===== Dataset =====
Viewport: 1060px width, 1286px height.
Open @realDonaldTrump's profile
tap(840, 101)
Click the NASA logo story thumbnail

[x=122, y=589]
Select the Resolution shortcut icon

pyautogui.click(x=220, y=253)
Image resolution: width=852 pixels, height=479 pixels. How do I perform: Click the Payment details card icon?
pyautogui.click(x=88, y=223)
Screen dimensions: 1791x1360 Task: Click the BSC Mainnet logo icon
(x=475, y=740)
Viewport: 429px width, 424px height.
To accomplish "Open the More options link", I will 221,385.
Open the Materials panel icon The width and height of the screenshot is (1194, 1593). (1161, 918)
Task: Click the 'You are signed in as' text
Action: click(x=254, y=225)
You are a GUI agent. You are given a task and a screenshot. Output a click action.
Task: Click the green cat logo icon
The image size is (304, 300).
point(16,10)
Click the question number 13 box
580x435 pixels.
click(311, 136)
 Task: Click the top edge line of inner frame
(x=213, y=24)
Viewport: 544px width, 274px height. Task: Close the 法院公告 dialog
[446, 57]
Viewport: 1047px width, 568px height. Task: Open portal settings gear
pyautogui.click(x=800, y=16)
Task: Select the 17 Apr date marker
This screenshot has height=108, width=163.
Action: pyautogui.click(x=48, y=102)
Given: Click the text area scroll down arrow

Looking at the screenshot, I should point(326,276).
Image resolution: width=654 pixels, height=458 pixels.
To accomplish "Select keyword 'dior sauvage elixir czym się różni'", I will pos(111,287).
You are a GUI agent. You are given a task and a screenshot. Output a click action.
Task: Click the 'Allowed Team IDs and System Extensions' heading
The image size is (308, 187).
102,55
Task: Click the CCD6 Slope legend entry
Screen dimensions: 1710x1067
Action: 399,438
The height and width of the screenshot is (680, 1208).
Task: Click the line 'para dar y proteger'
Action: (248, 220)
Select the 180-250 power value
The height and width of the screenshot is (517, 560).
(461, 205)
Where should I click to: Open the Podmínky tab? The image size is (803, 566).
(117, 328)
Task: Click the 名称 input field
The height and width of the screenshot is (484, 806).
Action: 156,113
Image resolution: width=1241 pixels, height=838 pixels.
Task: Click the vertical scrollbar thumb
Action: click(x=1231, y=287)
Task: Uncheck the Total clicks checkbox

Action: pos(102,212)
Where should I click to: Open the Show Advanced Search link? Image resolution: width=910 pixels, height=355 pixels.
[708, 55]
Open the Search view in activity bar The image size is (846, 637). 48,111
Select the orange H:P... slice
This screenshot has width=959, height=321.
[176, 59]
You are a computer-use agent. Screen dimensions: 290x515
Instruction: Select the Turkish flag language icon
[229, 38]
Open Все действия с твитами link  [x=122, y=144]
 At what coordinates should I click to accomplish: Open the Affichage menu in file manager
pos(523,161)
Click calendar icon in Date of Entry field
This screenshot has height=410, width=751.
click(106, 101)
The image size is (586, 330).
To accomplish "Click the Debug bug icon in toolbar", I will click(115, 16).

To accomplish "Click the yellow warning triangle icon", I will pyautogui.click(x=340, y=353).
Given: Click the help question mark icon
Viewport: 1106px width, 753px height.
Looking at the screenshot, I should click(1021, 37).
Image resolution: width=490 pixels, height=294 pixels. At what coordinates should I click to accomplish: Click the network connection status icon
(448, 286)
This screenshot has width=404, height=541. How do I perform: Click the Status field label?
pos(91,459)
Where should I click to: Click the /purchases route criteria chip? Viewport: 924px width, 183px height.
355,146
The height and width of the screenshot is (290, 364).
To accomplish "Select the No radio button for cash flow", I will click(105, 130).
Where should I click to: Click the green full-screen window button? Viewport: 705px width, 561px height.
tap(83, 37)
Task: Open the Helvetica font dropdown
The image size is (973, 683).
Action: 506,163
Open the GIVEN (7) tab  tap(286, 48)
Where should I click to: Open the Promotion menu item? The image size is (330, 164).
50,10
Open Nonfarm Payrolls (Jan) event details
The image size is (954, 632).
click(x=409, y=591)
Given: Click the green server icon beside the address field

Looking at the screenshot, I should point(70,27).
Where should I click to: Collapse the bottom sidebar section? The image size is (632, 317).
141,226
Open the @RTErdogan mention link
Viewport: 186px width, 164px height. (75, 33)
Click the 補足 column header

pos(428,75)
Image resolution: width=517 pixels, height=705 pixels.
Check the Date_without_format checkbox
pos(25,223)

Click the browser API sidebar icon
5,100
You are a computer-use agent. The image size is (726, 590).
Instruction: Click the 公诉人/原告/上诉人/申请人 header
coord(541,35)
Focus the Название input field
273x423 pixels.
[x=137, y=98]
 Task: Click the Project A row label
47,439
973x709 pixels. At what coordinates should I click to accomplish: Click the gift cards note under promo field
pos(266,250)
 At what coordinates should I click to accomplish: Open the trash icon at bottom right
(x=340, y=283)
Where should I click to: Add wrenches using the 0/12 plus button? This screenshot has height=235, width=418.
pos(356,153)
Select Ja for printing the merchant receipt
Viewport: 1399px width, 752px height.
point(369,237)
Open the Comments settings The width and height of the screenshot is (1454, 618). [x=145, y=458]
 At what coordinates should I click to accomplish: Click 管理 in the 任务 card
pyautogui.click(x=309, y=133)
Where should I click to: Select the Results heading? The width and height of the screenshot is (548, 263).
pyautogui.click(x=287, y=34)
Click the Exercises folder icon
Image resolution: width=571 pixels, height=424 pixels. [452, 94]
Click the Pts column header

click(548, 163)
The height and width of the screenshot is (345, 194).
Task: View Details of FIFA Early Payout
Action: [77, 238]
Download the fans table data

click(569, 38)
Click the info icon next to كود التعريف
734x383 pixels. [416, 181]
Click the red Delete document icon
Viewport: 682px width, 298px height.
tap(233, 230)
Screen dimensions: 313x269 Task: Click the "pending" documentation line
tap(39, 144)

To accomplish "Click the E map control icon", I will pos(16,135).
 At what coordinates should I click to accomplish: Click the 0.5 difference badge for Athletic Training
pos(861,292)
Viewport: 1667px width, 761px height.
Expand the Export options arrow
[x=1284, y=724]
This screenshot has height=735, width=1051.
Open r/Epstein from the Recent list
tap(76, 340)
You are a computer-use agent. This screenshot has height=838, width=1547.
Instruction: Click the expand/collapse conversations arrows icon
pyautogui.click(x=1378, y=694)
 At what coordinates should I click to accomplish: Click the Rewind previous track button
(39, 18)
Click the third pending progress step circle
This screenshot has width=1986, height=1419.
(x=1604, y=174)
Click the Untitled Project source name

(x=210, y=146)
=====
[To be done]
Could you reproduce all of these lines with "Export options arrow" changed to "Download options arrow" and everything else left the same?

[Reply to the exercise]
Viewport: 1060px width, 1286px height.
Open @realDonaldTrump's profile
tap(840, 101)
Click the NASA logo story thumbnail

[x=122, y=589]
Select the Resolution shortcut icon

pyautogui.click(x=220, y=253)
Image resolution: width=852 pixels, height=479 pixels. How do I perform: Click the Payment details card icon?
pyautogui.click(x=88, y=223)
Screen dimensions: 1791x1360 Task: Click the BSC Mainnet logo icon
(x=475, y=740)
Viewport: 429px width, 424px height.
To accomplish "Open the More options link", I will 221,385.
Open the Materials panel icon The width and height of the screenshot is (1194, 1593). (1161, 918)
Task: Click the 'You are signed in as' text
Action: click(x=254, y=225)
You are a GUI agent. You are given a task and a screenshot. Output a click action.
Task: Click the green cat logo icon
The image size is (304, 300).
point(16,10)
Click the question number 13 box
580x435 pixels.
click(311, 136)
 Task: Click the top edge line of inner frame
(x=213, y=24)
Viewport: 544px width, 274px height. Task: Close the 法院公告 dialog
[446, 57]
Viewport: 1047px width, 568px height. Task: Open portal settings gear
pyautogui.click(x=800, y=16)
Task: Select the 17 Apr date marker
This screenshot has height=108, width=163.
Action: pyautogui.click(x=48, y=102)
Given: Click the text area scroll down arrow

Looking at the screenshot, I should point(326,276).
Image resolution: width=654 pixels, height=458 pixels.
To accomplish "Select keyword 'dior sauvage elixir czym się różni'", I will pos(111,287).
You are a GUI agent. You are given a task and a screenshot. Output a click action.
Task: Click the 'Allowed Team IDs and System Extensions' heading
The image size is (308, 187).
102,55
Task: Click the CCD6 Slope legend entry
Screen dimensions: 1710x1067
Action: 399,438
The height and width of the screenshot is (680, 1208).
Task: Click the line 'para dar y proteger'
Action: (248, 220)
Select the 180-250 power value
The height and width of the screenshot is (517, 560).
(461, 205)
Where should I click to: Open the Podmínky tab? The image size is (803, 566).
(117, 328)
Task: Click the 名称 input field
The height and width of the screenshot is (484, 806).
Action: 156,113
Image resolution: width=1241 pixels, height=838 pixels.
Task: Click the vertical scrollbar thumb
Action: click(x=1231, y=287)
Task: Uncheck the Total clicks checkbox

Action: pos(102,212)
Where should I click to: Open the Show Advanced Search link? Image resolution: width=910 pixels, height=355 pixels.
[708, 55]
Open the Search view in activity bar The image size is (846, 637). 48,111
Select the orange H:P... slice
This screenshot has width=959, height=321.
[176, 59]
You are a computer-use agent. Screen dimensions: 290x515
Instruction: Select the Turkish flag language icon
[229, 38]
Open Все действия с твитами link  [x=122, y=144]
 At what coordinates should I click to accomplish: Open the Affichage menu in file manager
pos(523,161)
Click calendar icon in Date of Entry field
This screenshot has height=410, width=751.
click(106, 101)
The image size is (586, 330).
To accomplish "Click the Debug bug icon in toolbar", I will click(115, 16).

To accomplish "Click the yellow warning triangle icon", I will pyautogui.click(x=340, y=353).
Given: Click the help question mark icon
Viewport: 1106px width, 753px height.
Looking at the screenshot, I should click(1021, 37).
Image resolution: width=490 pixels, height=294 pixels. At what coordinates should I click to accomplish: Click the network connection status icon
(448, 286)
This screenshot has width=404, height=541. How do I perform: Click the Status field label?
pos(91,459)
Where should I click to: Click the /purchases route criteria chip? Viewport: 924px width, 183px height.
355,146
The height and width of the screenshot is (290, 364).
To accomplish "Select the No radio button for cash flow", I will click(105, 130).
Where should I click to: Click the green full-screen window button? Viewport: 705px width, 561px height.
tap(83, 37)
Task: Open the Helvetica font dropdown
The image size is (973, 683).
Action: 506,163
Open the GIVEN (7) tab  tap(286, 48)
Where should I click to: Open the Promotion menu item? The image size is (330, 164).
50,10
Open Nonfarm Payrolls (Jan) event details
The image size is (954, 632).
click(x=409, y=591)
Given: Click the green server icon beside the address field

Looking at the screenshot, I should point(70,27).
Where should I click to: Collapse the bottom sidebar section? The image size is (632, 317).
141,226
Open the @RTErdogan mention link
Viewport: 186px width, 164px height. (75, 33)
Click the 補足 column header

pos(428,75)
Image resolution: width=517 pixels, height=705 pixels.
Check the Date_without_format checkbox
pos(25,223)

Click the browser API sidebar icon
5,100
You are a computer-use agent. The image size is (726, 590).
Instruction: Click the 公诉人/原告/上诉人/申请人 header
coord(541,35)
Focus the Название input field
273x423 pixels.
[x=137, y=98]
 Task: Click the Project A row label
47,439
973x709 pixels. At what coordinates should I click to accomplish: Click the gift cards note under promo field
pos(266,250)
 At what coordinates should I click to accomplish: Open the trash icon at bottom right
(x=340, y=283)
Where should I click to: Add wrenches using the 0/12 plus button? This screenshot has height=235, width=418.
pos(356,153)
Select Ja for printing the merchant receipt
Viewport: 1399px width, 752px height.
point(369,237)
Open the Comments settings The width and height of the screenshot is (1454, 618). [x=145, y=458]
 At what coordinates should I click to accomplish: Click 管理 in the 任务 card
pyautogui.click(x=309, y=133)
Where should I click to: Select the Results heading? The width and height of the screenshot is (548, 263).
pyautogui.click(x=287, y=34)
Click the Exercises folder icon
Image resolution: width=571 pixels, height=424 pixels. [452, 94]
Click the Pts column header

click(548, 163)
The height and width of the screenshot is (345, 194).
Task: View Details of FIFA Early Payout
Action: [77, 238]
Download the fans table data

click(569, 38)
Click the info icon next to كود التعريف
734x383 pixels. [416, 181]
Click the red Delete document icon
Viewport: 682px width, 298px height.
tap(233, 230)
Screen dimensions: 313x269 Task: Click the "pending" documentation line
tap(39, 144)

To accomplish "Click the E map control icon", I will pos(16,135).
 At what coordinates should I click to accomplish: Click the 0.5 difference badge for Athletic Training
pos(861,292)
Viewport: 1667px width, 761px height.
Expand the Download options arrow
[x=1284, y=724]
This screenshot has height=735, width=1051.
Open r/Epstein from the Recent list
tap(76, 340)
You are a computer-use agent. This screenshot has height=838, width=1547.
Instruction: Click the expand/collapse conversations arrows icon
pyautogui.click(x=1378, y=694)
 At what coordinates should I click to accomplish: Click the Rewind previous track button
(39, 18)
Click the third pending progress step circle
This screenshot has width=1986, height=1419.
(x=1604, y=174)
Click the Untitled Project source name

(x=210, y=146)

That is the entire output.